Asian Long-Horned Beetle  Cliff brought samples of the Asian Long-horned Beetle for everyone. We all agreed that it was quite a Christmas present. He also showed us a box that contained examples of the entire life-cycle of a beetle: a mature beetle, a piece of tree containing a hole made for depositing eggs, a beetle larvae, a piece of tree with an exit hole in it, and a section of tree showing the passages bored by larva. Such a box would make an excellent information display, perhaps at the library, if we could borrow one for a while.


Sudden Oak Death  Cliff also brought copies of a brochure "Phytophthora ramorum: Stopping the Spread." This brochure describes the nationwide effort to keep this disease in check, primarily by monitoring nursery stock. It also tells what to do if you suspect that a tree or plant is infected.


One troublesome aspect of this disease has been the different perceptions of risk. A recent report has been made available on the Sudden Oak Death website suddenoakdeath.org.  It can be found by selecting "Research" in the left-hand column and then selecting "Modeling Phytophtha ramorum" in the sub-list under it.
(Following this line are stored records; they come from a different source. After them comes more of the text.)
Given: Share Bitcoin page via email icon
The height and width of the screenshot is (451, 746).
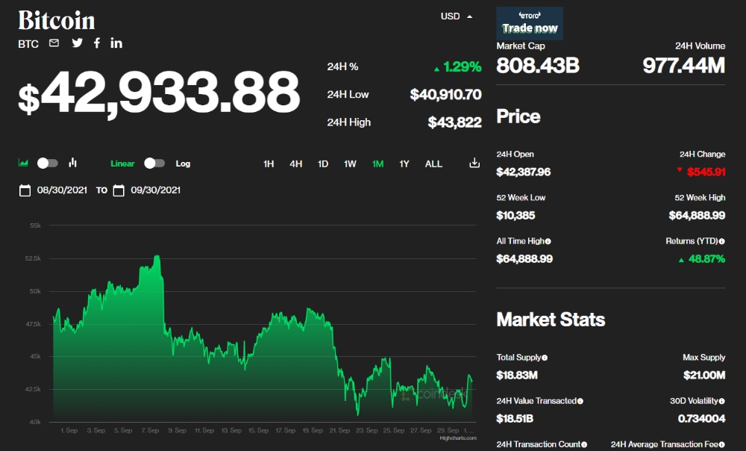Looking at the screenshot, I should tap(54, 43).
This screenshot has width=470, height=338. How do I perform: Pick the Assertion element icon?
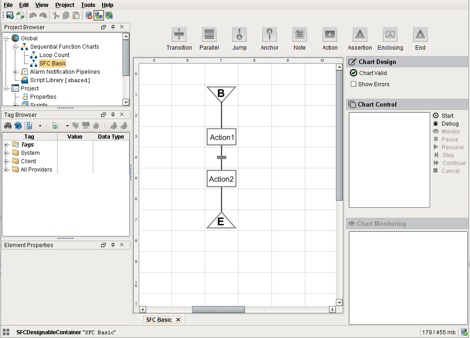[x=360, y=35]
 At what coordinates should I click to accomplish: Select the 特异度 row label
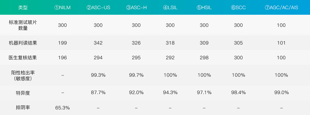coord(23,93)
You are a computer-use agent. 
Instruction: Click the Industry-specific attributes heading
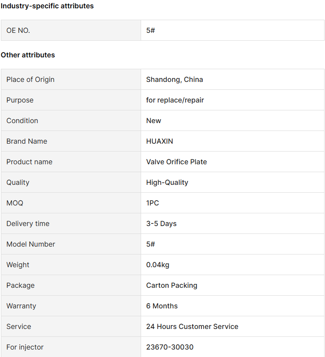47,6
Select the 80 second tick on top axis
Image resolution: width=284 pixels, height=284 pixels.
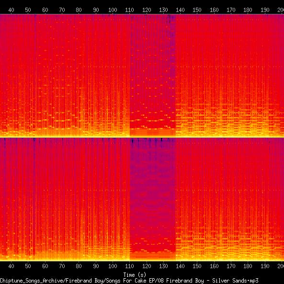pyautogui.click(x=79, y=10)
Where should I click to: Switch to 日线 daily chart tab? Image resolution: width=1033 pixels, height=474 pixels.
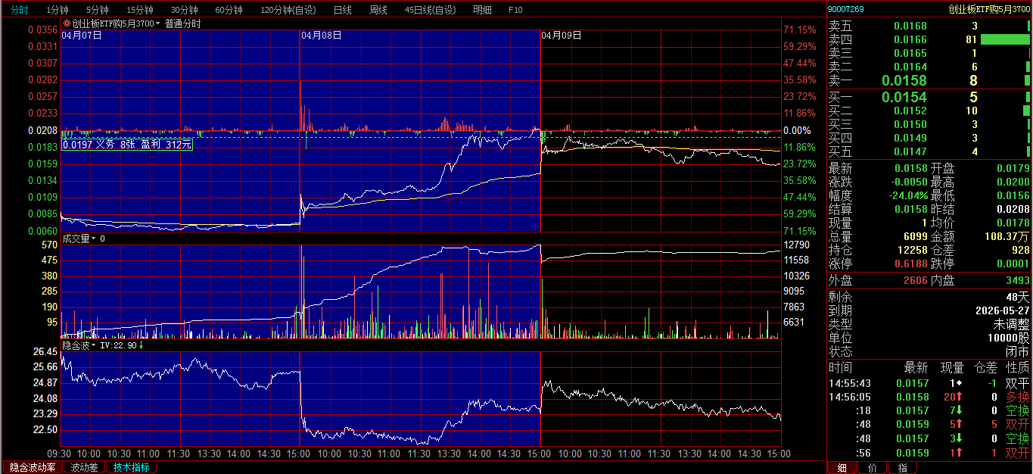coord(342,10)
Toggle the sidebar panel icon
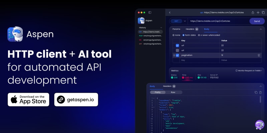Image resolution: width=267 pixels, height=133 pixels. click(x=150, y=12)
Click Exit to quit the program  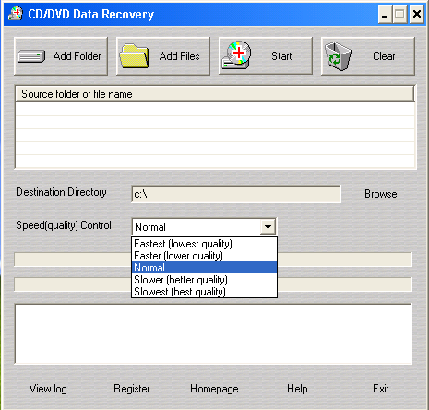point(381,389)
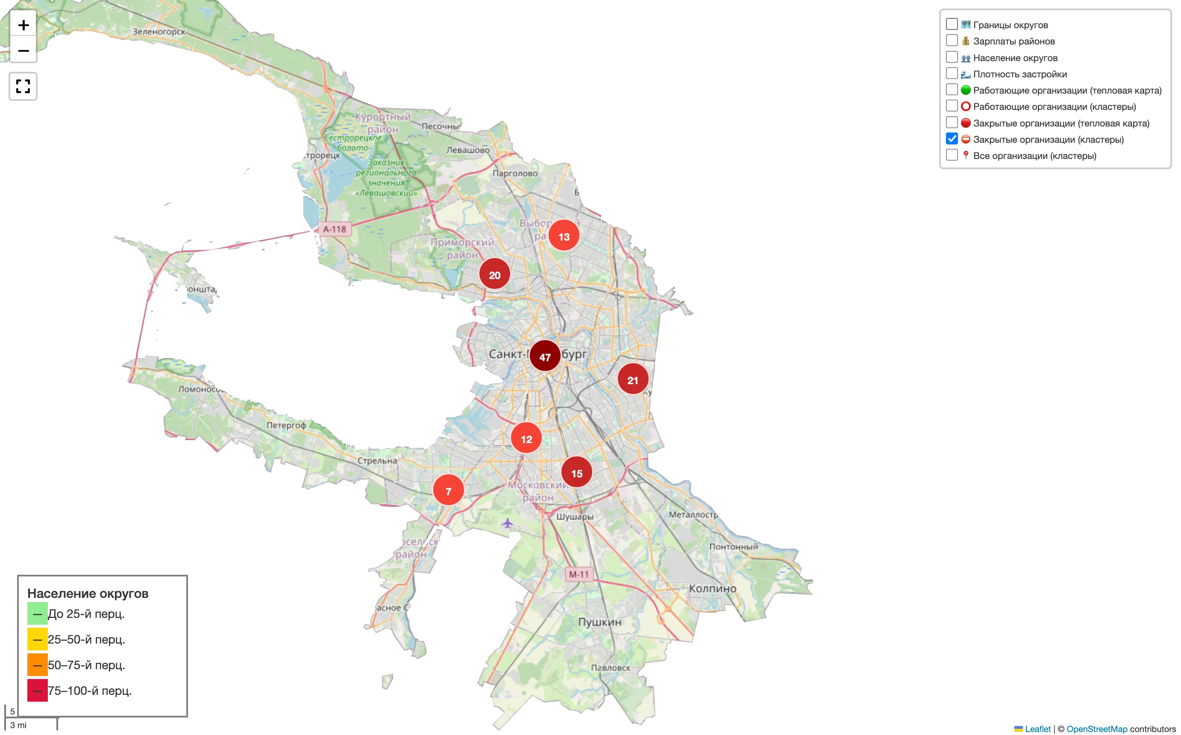Click the zoom in plus button
The height and width of the screenshot is (735, 1181).
[23, 25]
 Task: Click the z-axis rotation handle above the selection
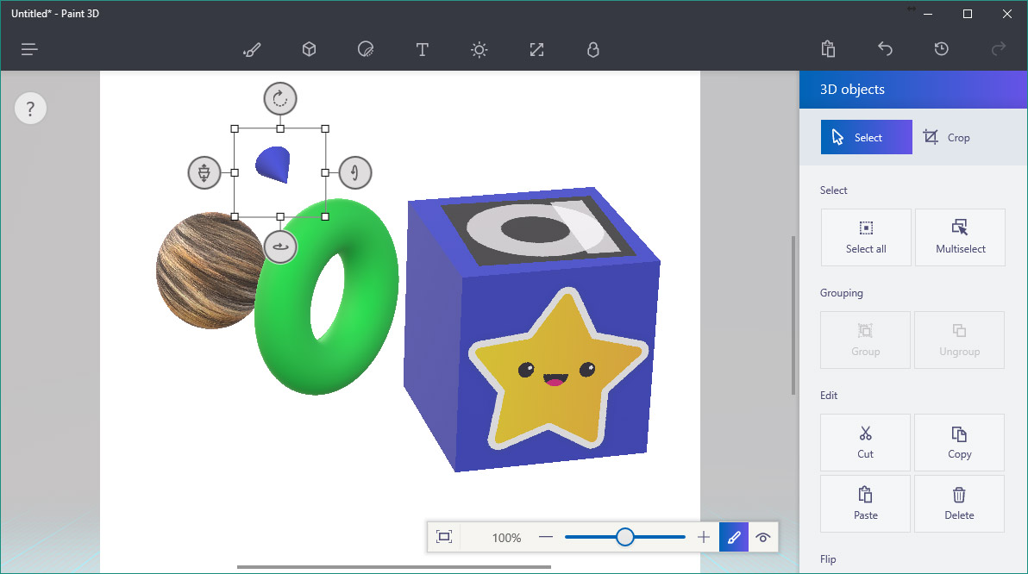pos(279,98)
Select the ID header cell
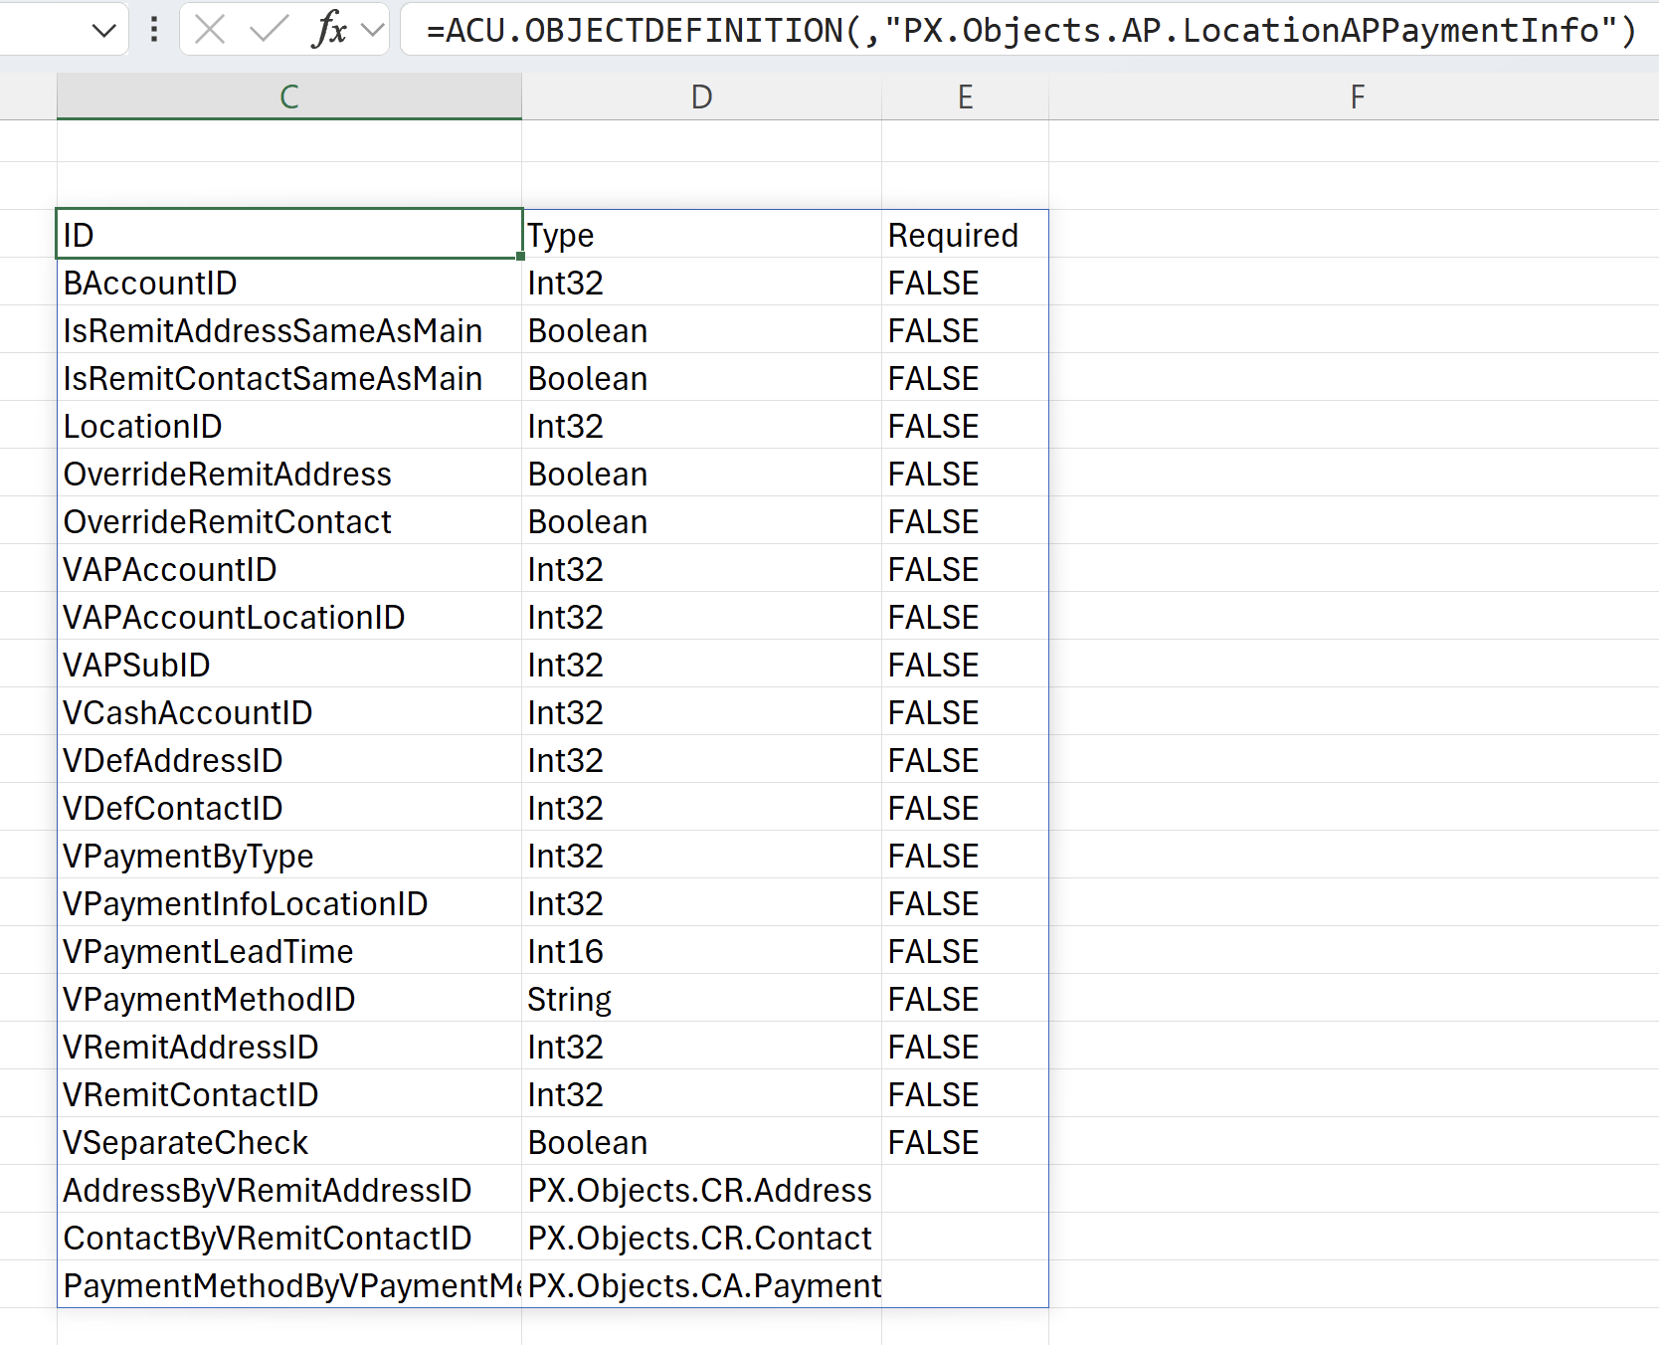1659x1345 pixels. 288,235
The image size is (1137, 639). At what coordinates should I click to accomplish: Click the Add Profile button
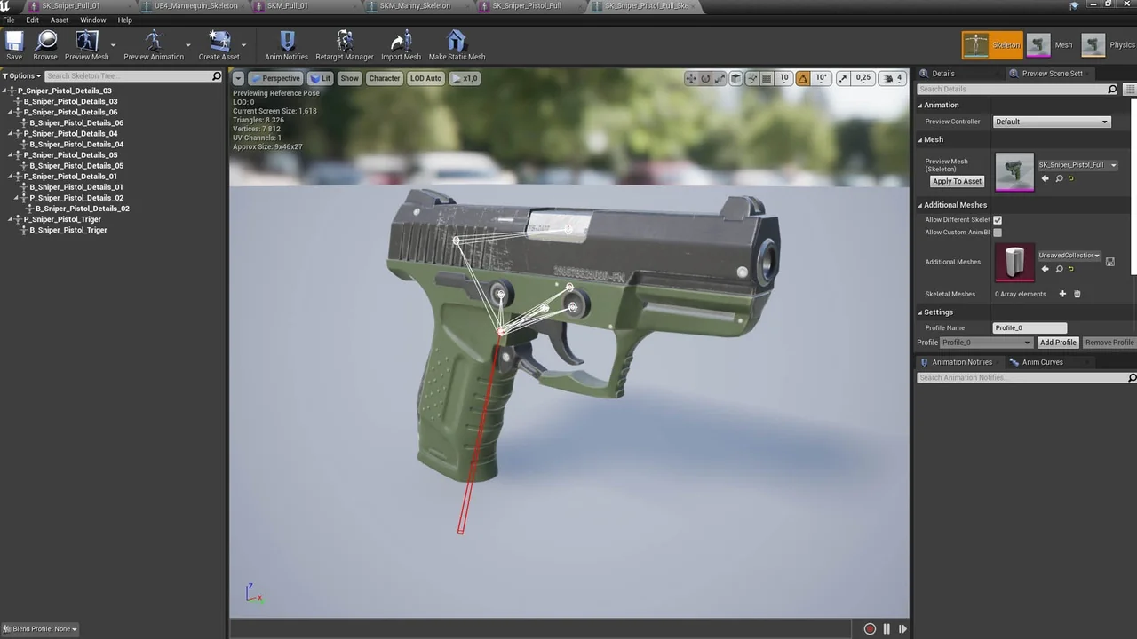pos(1058,343)
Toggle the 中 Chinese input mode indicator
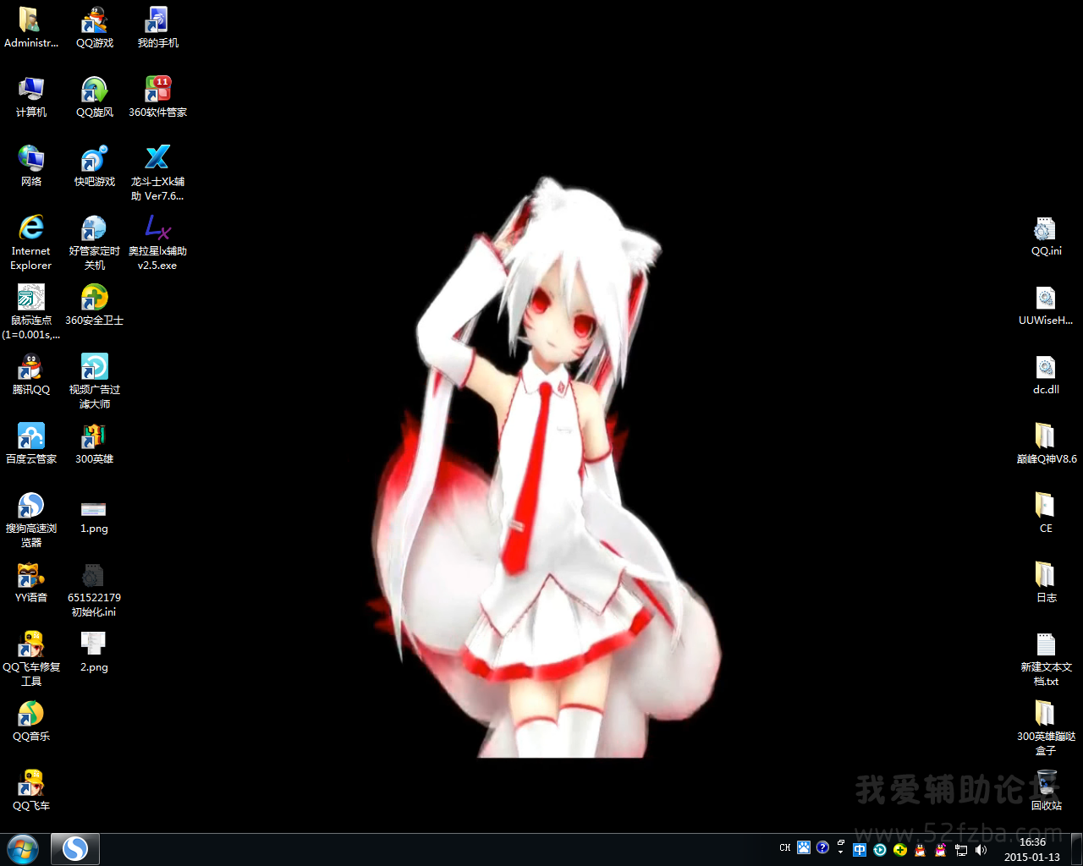 click(860, 850)
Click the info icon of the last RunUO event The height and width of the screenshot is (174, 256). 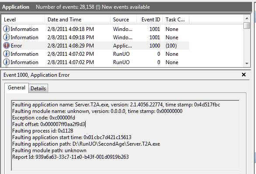click(7, 62)
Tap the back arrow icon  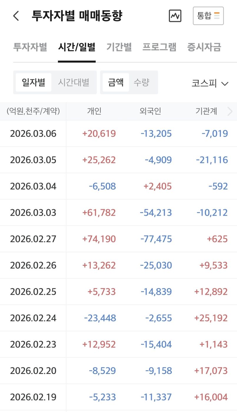point(16,16)
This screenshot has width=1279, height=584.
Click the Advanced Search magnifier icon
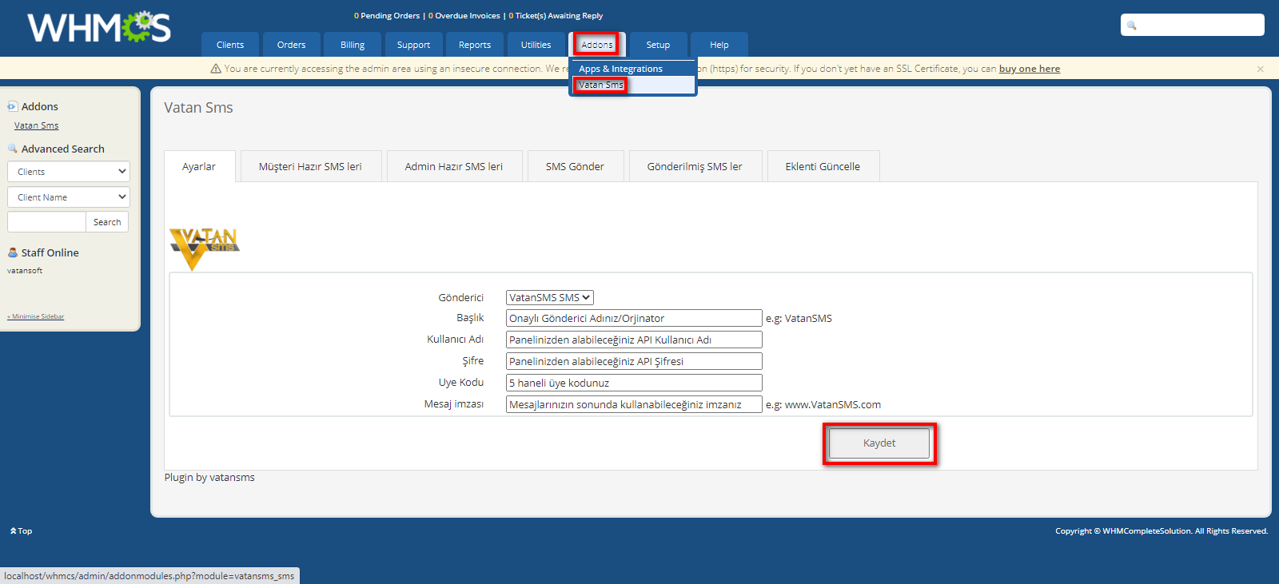[x=12, y=149]
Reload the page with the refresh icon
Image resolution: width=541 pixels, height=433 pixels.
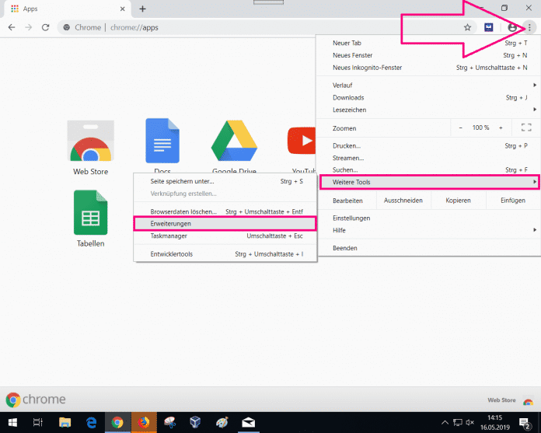pyautogui.click(x=46, y=27)

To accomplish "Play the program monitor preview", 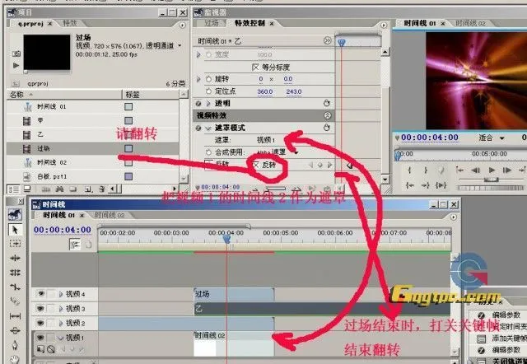I will pos(492,170).
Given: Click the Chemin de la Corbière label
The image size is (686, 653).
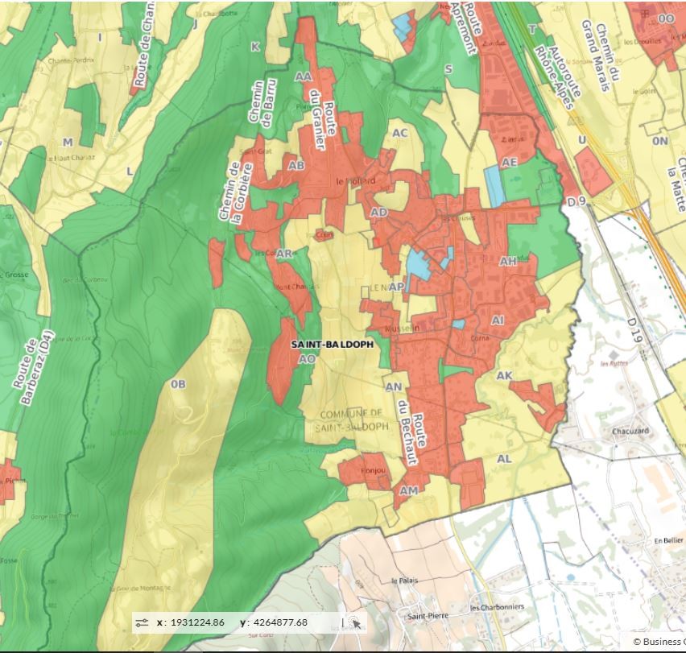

The report is the result of a meeting of researchers at the USDA Forest Service, Southern Research Station in Asheville, NC. Various models and the resulting risk assessments are presented.


Bacterial Leaf Scorch  Jerry passed out some recent material on this problem. I included a map which showed a considerably greater spread than the 1999 map shown on the BLS website maintained by the NJ Forest Service.  It is believed that insects carry it and spread it to a large selection of trees, especially Northern red oaks and pin oaks. Several other tree species, including other oaks, mulberry, sweetgum, and some maples are also affected but not yet to the extent of the Northern red oak and pin oak in New Jersey. In other states elms and sycamores are affected but such evidence has not yet been found in New Jersey.  If caught early enough the infected branch can be removed and the tree will not be threatened.  There are “host plants” that are not affected but carry the disease.  Evidence of the disease is that the leaf has a “scarring on the leaf surface” due to the lack of water to the leaf.   One question is how to properly dispose of the infected material from trees?


Our February meeting (the 15th) will be a joint meeting with the Shade Tree Commission to discuss the specific topic of threats to our trees. We need to be sure that we have a coordinated effort on this problem.


Other topics


Bears  Linda asked about the bears in town and whether the bow hunters are allowed to hunt them.  Cliff said there was one that broke a lot of ice on Wildwood Lake. No bear hunting is allowed in town.


Pocono Land  George mentioned that the land across from the Borough garage could use some attention. It is becoming a dumping area. We need to determine what kind of habitat to encourage.


Bio-Blitz  Cliff brought a report on the Lenape Park Bio-Blitz held in Union County last May. "A Bio-Blitz is an effort to identify the different forms of life that can be found in a given location over a 24-hour period." They identified "660 different species, ranging from mushrooms to oak trees, from ants to coyote and deer, and from bees and butterflies to hawks," all in a 45-acre park. This was the first Bio-Blitz ever held in New Jersey. The report gives details in seven categories: plants, fungi, insects, fish, reptiles and amphibians, bird, mammals.